§ Directions:
- A) According to the passage about this year's fringe festival, how long will the Reduced Shakespeare Company's backwards performance of Hamlet last?
- B) Extend the passage about this year's fringe festival, beginning right after its final sentence.

§ Text passage:
-----

This year's fringe festival will stage 49 Shakespeare plays, a 200 per cent increase on last year. Not all of them, it must be said, are faithful readings of the folio - the Reduced Shakespeare Company will perform Hamlet backwards in 30 seconds.

But there is a more traditionalist look to this year's fringe in ironic contrast to the official festival, which has its most avant garde look for some years.

Among the highlights of the official festival is Bernd Zimmermann's Requiem For A Young Poet, a choral work scored for an 85-strong orchestra, mas- sed choruses and a jazz combo, with electronic tapes integrating the words of Mao Tse Tung, Winston Churchill, Albert Camus and James Joyce.

While official festival audiences will have to wait for the morning papers to read reviews of the performances, fringegoers can both read and write reviews almost instantly.

-----

§ Data:
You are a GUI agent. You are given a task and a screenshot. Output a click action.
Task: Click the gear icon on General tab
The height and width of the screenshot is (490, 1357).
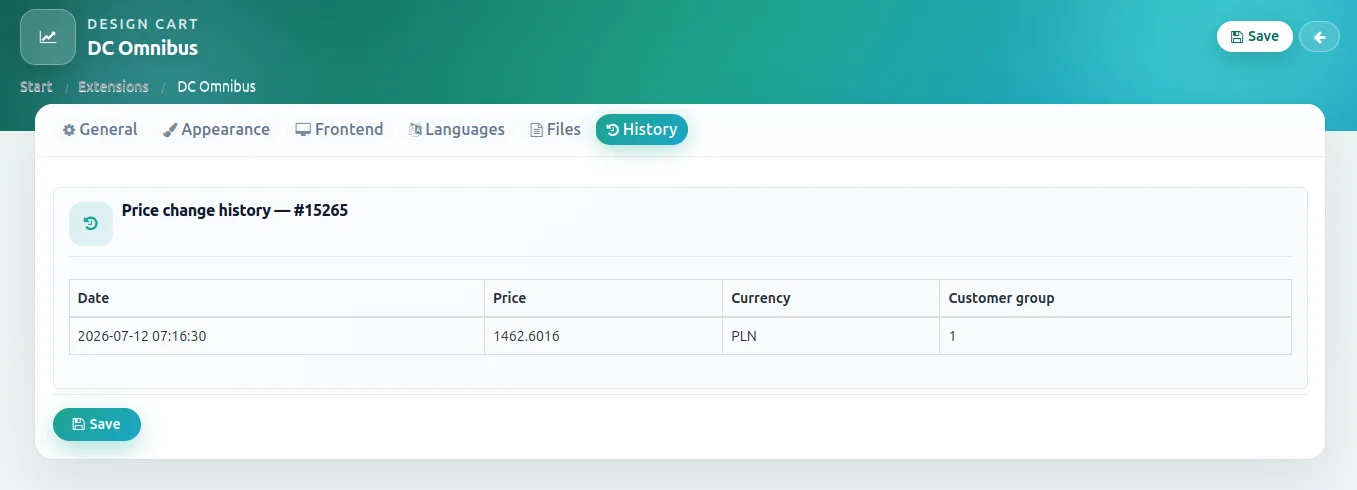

-----

§ Task answers:
- A) 30 seconds.

- B)
For the first time, the fringe will have a site on the internet giving details of all fringe shows, as well as a public "reviews" site where fringe audience members can post their own critiques of shows.

The Fringe Society are hoping that, together with local poets, they can stage a fringe performance that will be filmed and broadcast live down the Net.

Offstage, the main festival, under the directorship of Brian McMaster, has opened two shops which will sell clothes, sweets, books, records and whisky glasses. The Edinburgh Book Festival this year has a particularly high profile line up, with talks from Lord Jenkins, Rose Tremain, Marina Warner, John Mortimer, Steven Berkoff and David Bellamy, among others.